To assess the degree to which my design concept aligns with Full Stack Students’ desire to feel a sense of motivation, encouragement, reassurance, and support from the chia pet-style concept, I conducted a concept evaluation (remote video call via Slack) with three current full stack students.

I first asked participants if they received a welcome gift and what would be the most important qualities or feelings a welcome gift should communicate. I then shared multiple images of my prototype and solicited participants’ initial impressions of the concept. Using a method derived from Desirability Testing, I then asked participants to list three adjectives that best describe how they feel seeing my design concept.

Overall, participants responded positively to the concept. Their initial impressions indicated that the concept of growth resonated with one stating, “I’ve never heard the word ‘grow’ used so much before coming to Prime.” All three participants liked the concept and 2/3 thought it was a personalized, meaningful gift.

Despite the connection to growth, none of the participants drew a connection to Carol Dweck’s “Growth Mindset.” Moreover, 2/3 participants indicated the plant wouldn’t fair very well in their care. One person said, “I don’t really want to do it [maintain a plant] because I don’t have a green thumb. But I’ve always wanted a green thumb.” Another said, “Everything I touch dies. It would die in a week.” That same participant thought, however, that the Prime chia pet would build camaraderie and friendly competition among cohort mates in their shared Slack channel as people showed how their plant was doing week by week, which leads me to believe that if given the opportunity, full stack students would rise to the occasion and invest in maintaining their chia pet throughout the program. 

The results from the Desirability Test were inconclusive. Although some of the words mentioned aligned with the intended design concept (grow, nurture, meaningful) there was no overlap in any of the words or adjectives mentioned. 

The key takeaway: the chia plant concept was a hit. But will full stack students keep it alive?

The Pitch

After synthesizing the findings from the evaluation, I then delivered my design pitch to key stakeholders at Prime Digital Academy.

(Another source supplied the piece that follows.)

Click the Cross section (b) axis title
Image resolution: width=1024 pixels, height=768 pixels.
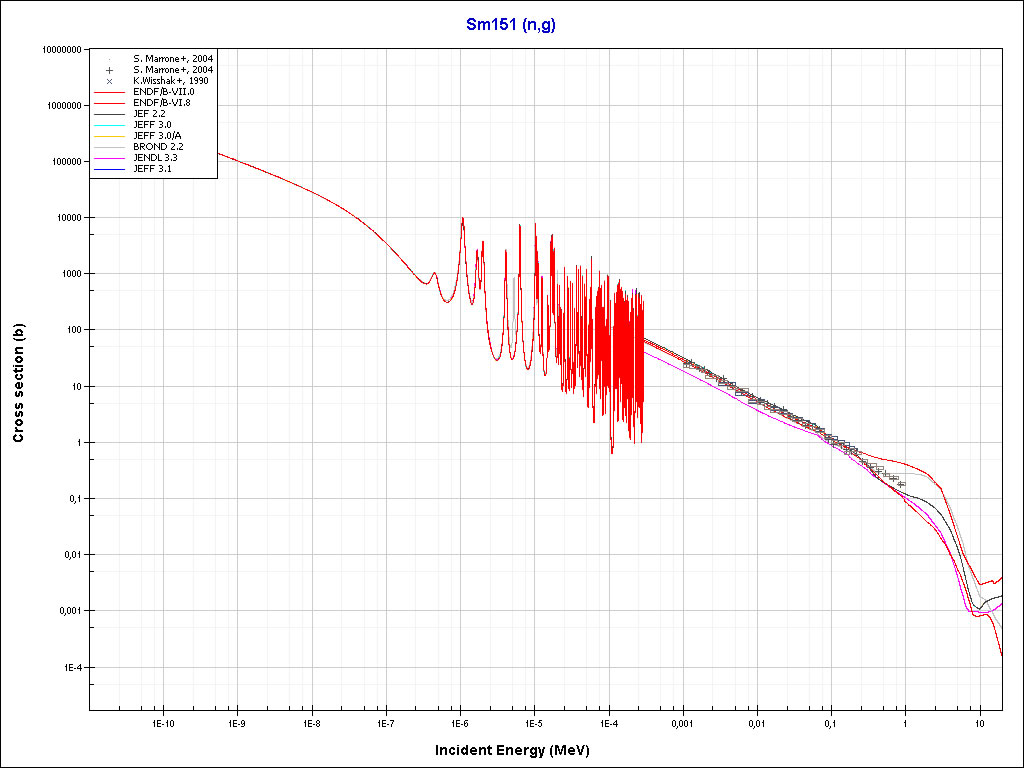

Recommendations & Next Steps

Moving forward with the growth design concept, I recommend selecting a fast-growing, low-maintenance plant option (e.g., grass seed) that would be easy to grow even for those lacking the proverbial green thumb. Alternatively, I recommend surveying current full stack students to identify a suitable substitute that still connects to the concept of “growth” (e.g., crystals) but takes a different form. A short qualitative and quantitative survey would be a low-cost approach to soliciting a more pragmatic welcome gift that still aligns with full stack students’ desire to feel motivated, encouraged, reassured, and supported.